STATED PROBLEM
From the Brandeis commencement column below, reproduce the passage that begins with the words "Imagine this, if" and ends with "the commencement address.", substituting "graduation speech" for every occurrence of "commencement address".

SELECTED PASSAGE
%%
Friday, May 07, 2010

If This Is Our Future

May 7, 2010
DANIEL GORDIS , THE JERUSALEM POST

Imagine this, if you can. A prestigious university in the United States, with deep roots in the American Jewish community, invites Israel's ambassador to deliver its annual commencement address. But instead of expressing pride in the choice of speaker and in the country that he represents, the university's students, many of them Jewish, protest. They don't want to hear from the ambassador. He's a "divisive" figure, the student newspaper argues, and the students deserved better.Tragically, of course, there's nothing hypothetical about the scenario. Brandeis University recently decided to award honorary degrees to Michael Oren, Dennis Ross and Paul Simon, among others, at its May 23 commencement, and Ambassador Oren, an extraordinary orator among his many other qualities, was invited to deliver the commencement address.

But the days in which Jewish students on an American campus would have been thrilled to have the Israeli ambassador honored by their school are apparently long since gone. Brandeis's student newspaper, The Justice (how's that for irony?), deplored the choice, writing that "Mr. Oren is a divisive and inappropriate choice for keynote speaker at commencement, and we disapprove of the university's decision to grant someone of his polarity on this campus that honor."
%%
DATA PROVIDED
%%
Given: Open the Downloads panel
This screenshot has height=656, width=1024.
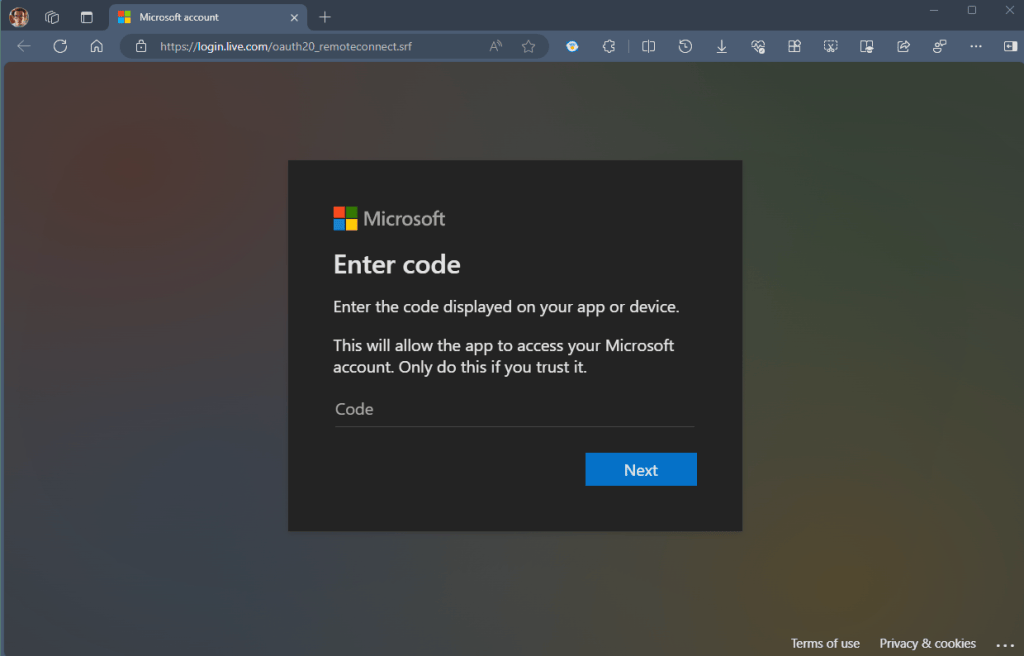Looking at the screenshot, I should point(721,46).
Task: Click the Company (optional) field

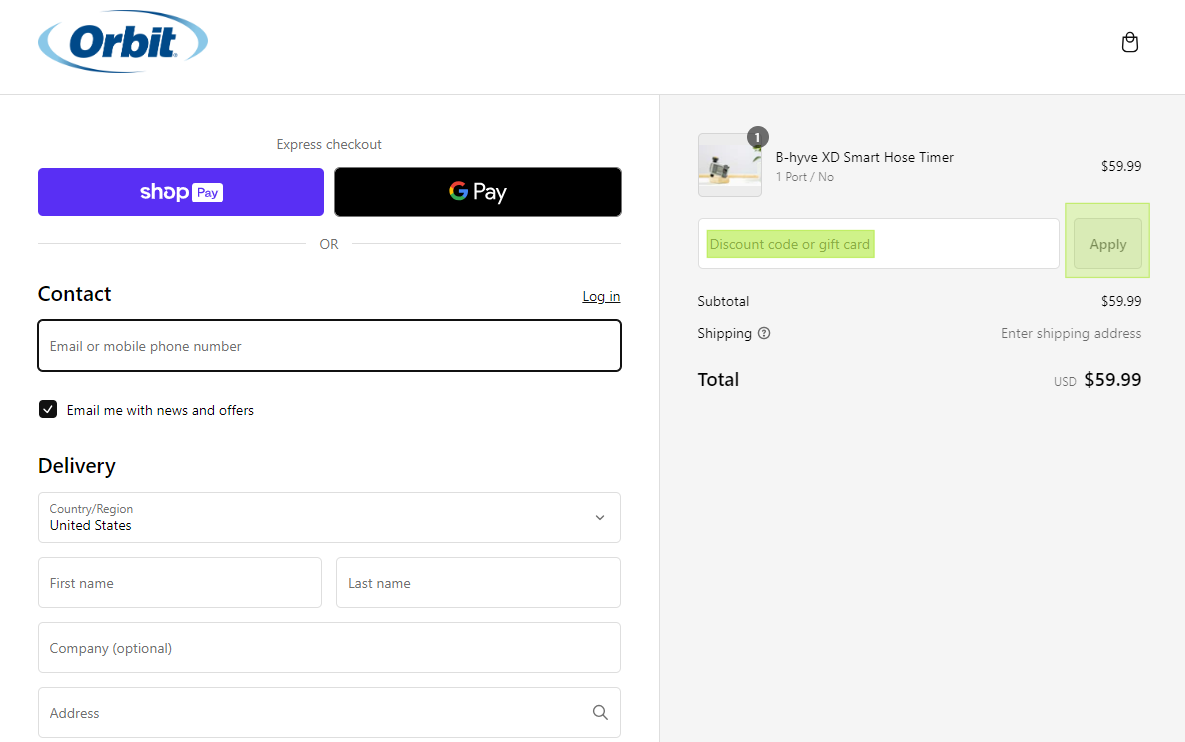Action: [328, 648]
%%
REPLY
Imagine this, if you can. A prestigious university in the United States, with deep roots in the American Jewish community, invites Israel's ambassador to deliver its annual graduation speech. But instead of expressing pride in the choice of speaker and in the country that he represents, the university's students, many of them Jewish, protest. They don't want to hear from the ambassador. He's a "divisive" figure, the student newspaper argues, and the students deserved better.Tragically, of course, there's nothing hypothetical about the scenario. Brandeis University recently decided to award honorary degrees to Michael Oren, Dennis Ross and Paul Simon, among others, at its May 23 commencement, and Ambassador Oren, an extraordinary orator among his many other qualities, was invited to deliver the graduation speech.